◆ The problem: Copy out the passage below about wearing flattering colors, word for word and in full.

◆ Supplied passage:
Even now as I age and have wrinkles as well, a few sun spots, freckles, strange bumps and lumps – all on my face, knowing that the colours I’m wearing are highlighting my skin in the best way possible and giving an overall impression of health and wellness, is a way to distract so nobody looks too closely (as they might if I was wearing a colour that made me look peaky and ill). And if I’m wearing an eye-enhancing blue, then that will focus you on my eyes, not the blemishes on my face.
I remember as a teenager after finding out that I was a “winter” (old school) and that hot pink was a great colour for me (so much so that it became my “happy” colour too) – that at least I felt better wearing it than when I’d wear my mustard yellow top (yes I had one, and I can’t tell you how many people would ask me if “I was feeling OK” when I wore it!). That impact of colour on my skin – the skin enhancing pink versus jaundice inducing yellow – is one I still carry with me to this day.
Seeing, as I do, just how I can make someone look healthy or ill, flushed or vibrant – depending on the colour that I drape them in is so satisfying, as it’s such an easy way of looking better, no hours in front of the mirror applying makeup.
Finding those signature colours that really make you look amazing is one of my great passions in life. If you’d like to discover the colours that make your skin look more even and healthy, a personal colour analysis is part of my 7 Steps to Style program (and it’s just one of the 7 Steps – you also discover the shapes and styles of clothes, the impact of your personality, plus so much more!).

◆ Data:
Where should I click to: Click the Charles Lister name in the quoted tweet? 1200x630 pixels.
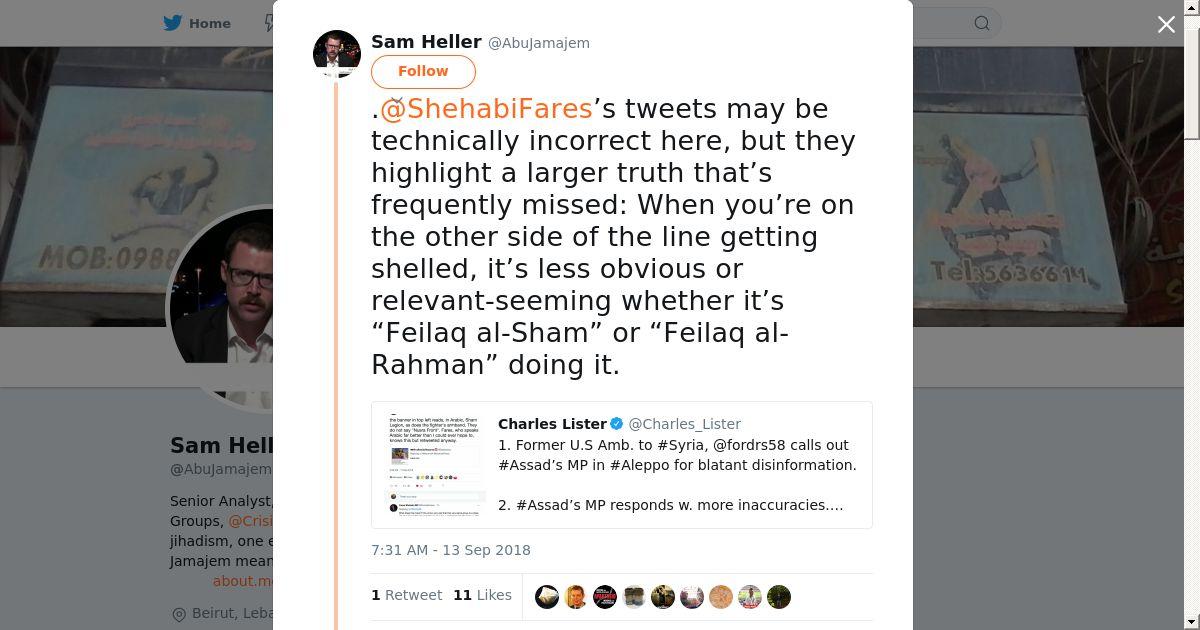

◆ Written response:
Even now as I age and have wrinkles as well, a few sun spots, freckles, strange bumps and lumps – all on my face, knowing that the colours I’m wearing are highlighting my skin in the best way possible and giving an overall impression of health and wellness, is a way to distract so nobody looks too closely (as they might if I was wearing a colour that made me look peaky and ill). And if I’m wearing an eye-enhancing blue, then that will focus you on my eyes, not the blemishes on my face.
I remember as a teenager after finding out that I was a “winter” (old school) and that hot pink was a great colour for me (so much so that it became my “happy” colour too) – that at least I felt better wearing it than when I’d wear my mustard yellow top (yes I had one, and I can’t tell you how many people would ask me if “I was feeling OK” when I wore it!). That impact of colour on my skin – the skin enhancing pink versus jaundice inducing yellow – is one I still carry with me to this day.
Seeing, as I do, just how I can make someone look healthy or ill, flushed or vibrant – depending on the colour that I drape them in is so satisfying, as it’s such an easy way of looking better, no hours in front of the mirror applying makeup.
Finding those signature colours that really make you look amazing is one of my great passions in life. If you’d like to discover the colours that make your skin look more even and healthy, a personal colour analysis is part of my 7 Steps to Style program (and it’s just one of the 7 Steps – you also discover the shapes and styles of clothes, the impact of your personality, plus so much more!).